Regarding your comment, I'm not sure I'm able to follow the term you have highlighted. If you are referring to Equation 14-179 (energy equation in Eulerian model), h_pq is referring to enthalpy and not heat transfer coefficient.
14.5.4. Conservation Equations (ansys.com)
If I'm not addressing the correct question, you could please take a screenshot of the equation you are referring to and add it to this post and I'll help you.
Thank you.
Karthik

[khbang1958]

The above is a screen shot of the energy equation for Euler multiphase model (Ansys v. 2019)
I marked a red circle on Q_pq, which is heat transfer between phase p and q.
Q_pq can be written as a form like Q_pq = H_pq * (T_p -T_q).
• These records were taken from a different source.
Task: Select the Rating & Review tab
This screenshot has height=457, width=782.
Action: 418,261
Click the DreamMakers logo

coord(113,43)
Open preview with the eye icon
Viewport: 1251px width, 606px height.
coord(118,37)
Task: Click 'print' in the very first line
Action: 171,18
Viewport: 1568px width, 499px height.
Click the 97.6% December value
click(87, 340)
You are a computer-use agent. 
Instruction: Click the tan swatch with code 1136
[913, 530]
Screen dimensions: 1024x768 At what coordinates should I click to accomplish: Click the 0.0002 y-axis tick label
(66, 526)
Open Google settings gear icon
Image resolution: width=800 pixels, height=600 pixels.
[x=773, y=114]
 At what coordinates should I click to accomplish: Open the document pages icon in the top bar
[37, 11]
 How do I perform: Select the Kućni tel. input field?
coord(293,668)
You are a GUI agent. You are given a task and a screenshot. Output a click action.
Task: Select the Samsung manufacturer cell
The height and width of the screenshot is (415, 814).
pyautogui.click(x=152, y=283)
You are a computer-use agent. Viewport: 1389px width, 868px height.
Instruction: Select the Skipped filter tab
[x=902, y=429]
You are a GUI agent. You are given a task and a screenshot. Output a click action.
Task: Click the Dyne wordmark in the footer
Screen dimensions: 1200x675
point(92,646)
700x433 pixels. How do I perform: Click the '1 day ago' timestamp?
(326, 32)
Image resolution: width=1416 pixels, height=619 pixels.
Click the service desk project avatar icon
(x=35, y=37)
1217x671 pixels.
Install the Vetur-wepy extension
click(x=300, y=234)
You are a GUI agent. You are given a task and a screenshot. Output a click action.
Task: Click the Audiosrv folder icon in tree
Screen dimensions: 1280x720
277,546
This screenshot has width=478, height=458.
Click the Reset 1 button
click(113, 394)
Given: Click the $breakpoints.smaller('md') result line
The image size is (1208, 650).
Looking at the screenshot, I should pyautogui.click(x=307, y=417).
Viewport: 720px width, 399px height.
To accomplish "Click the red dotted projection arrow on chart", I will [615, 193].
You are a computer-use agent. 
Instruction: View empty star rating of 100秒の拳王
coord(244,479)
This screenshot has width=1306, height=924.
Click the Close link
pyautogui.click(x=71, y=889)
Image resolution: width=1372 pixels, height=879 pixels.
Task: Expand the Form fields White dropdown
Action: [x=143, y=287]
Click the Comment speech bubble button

It is given in the Theory doc., but I can not locate it at the moment.
Here H_pq is overall heat transfer coefficient between p and q phases.
Without mass transfer, H_pq can be simply defined by two-resistance model.
With mass transfer, however, the phase change rate can be determined by the net heat transfer rate to the interface of p and q.
And H_pq must be defined with consideration of mass transfer at the interface.
My question was that the Fluent manual does not provide the expression for H_pq for the case of mass transfer.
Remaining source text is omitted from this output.